→ Problem statement:
Copy out every entry precisely.

→ Given records:
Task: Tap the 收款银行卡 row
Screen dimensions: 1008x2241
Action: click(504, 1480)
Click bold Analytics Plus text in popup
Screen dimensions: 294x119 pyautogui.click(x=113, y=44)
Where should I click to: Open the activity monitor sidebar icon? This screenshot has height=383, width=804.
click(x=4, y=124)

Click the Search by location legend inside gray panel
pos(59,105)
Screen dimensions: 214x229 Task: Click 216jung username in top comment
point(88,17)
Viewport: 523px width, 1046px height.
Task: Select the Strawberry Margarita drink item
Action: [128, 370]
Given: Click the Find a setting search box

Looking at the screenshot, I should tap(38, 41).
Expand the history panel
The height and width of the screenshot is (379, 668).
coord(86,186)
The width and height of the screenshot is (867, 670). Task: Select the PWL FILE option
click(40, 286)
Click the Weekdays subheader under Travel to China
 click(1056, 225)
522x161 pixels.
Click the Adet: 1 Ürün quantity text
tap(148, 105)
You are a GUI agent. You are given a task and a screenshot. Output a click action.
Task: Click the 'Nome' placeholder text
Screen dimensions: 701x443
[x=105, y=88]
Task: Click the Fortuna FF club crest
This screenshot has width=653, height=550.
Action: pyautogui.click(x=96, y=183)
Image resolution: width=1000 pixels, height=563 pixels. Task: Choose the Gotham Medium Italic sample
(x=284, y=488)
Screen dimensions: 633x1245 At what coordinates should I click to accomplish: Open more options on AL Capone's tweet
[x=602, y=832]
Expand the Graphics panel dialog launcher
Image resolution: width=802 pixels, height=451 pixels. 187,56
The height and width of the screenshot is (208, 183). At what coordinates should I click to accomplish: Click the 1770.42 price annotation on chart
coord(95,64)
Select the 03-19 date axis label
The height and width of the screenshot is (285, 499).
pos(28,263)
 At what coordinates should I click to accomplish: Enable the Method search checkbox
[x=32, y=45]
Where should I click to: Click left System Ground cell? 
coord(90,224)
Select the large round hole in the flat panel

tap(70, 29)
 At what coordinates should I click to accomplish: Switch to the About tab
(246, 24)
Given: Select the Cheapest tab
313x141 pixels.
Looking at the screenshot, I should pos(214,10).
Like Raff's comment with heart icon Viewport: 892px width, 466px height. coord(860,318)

→ Written reply:
Task: Tap the 收款银行卡 row
Screen dimensions: 1008x2241
Action: click(504, 1480)
Click bold Analytics Plus text in popup
Screen dimensions: 294x119 pyautogui.click(x=113, y=44)
Where should I click to: Open the activity monitor sidebar icon? This screenshot has height=383, width=804.
click(x=4, y=124)

Click the Search by location legend inside gray panel
pos(59,105)
Screen dimensions: 214x229 Task: Click 216jung username in top comment
point(88,17)
Viewport: 523px width, 1046px height.
Task: Select the Strawberry Margarita drink item
Action: [128, 370]
Given: Click the Find a setting search box

Looking at the screenshot, I should tap(38, 41).
Expand the history panel
The height and width of the screenshot is (379, 668).
coord(86,186)
The width and height of the screenshot is (867, 670). Task: Select the PWL FILE option
click(40, 286)
Click the Weekdays subheader under Travel to China
 click(1056, 225)
522x161 pixels.
Click the Adet: 1 Ürün quantity text
tap(148, 105)
You are a GUI agent. You are given a task and a screenshot. Output a click action.
Task: Click the 'Nome' placeholder text
Screen dimensions: 701x443
[x=105, y=88]
Task: Click the Fortuna FF club crest
This screenshot has width=653, height=550.
Action: pyautogui.click(x=96, y=183)
Image resolution: width=1000 pixels, height=563 pixels. Task: Choose the Gotham Medium Italic sample
(x=284, y=488)
Screen dimensions: 633x1245 At what coordinates should I click to accomplish: Open more options on AL Capone's tweet
[x=602, y=832]
Expand the Graphics panel dialog launcher
Image resolution: width=802 pixels, height=451 pixels. 187,56
The height and width of the screenshot is (208, 183). At what coordinates should I click to accomplish: Click the 1770.42 price annotation on chart
coord(95,64)
Select the 03-19 date axis label
The height and width of the screenshot is (285, 499).
pos(28,263)
 At what coordinates should I click to accomplish: Enable the Method search checkbox
[x=32, y=45]
Where should I click to: Click left System Ground cell? 
coord(90,224)
Select the large round hole in the flat panel

tap(70, 29)
 At what coordinates should I click to accomplish: Switch to the About tab
(246, 24)
Given: Select the Cheapest tab
313x141 pixels.
Looking at the screenshot, I should pos(214,10).
Like Raff's comment with heart icon Viewport: 892px width, 466px height. coord(860,318)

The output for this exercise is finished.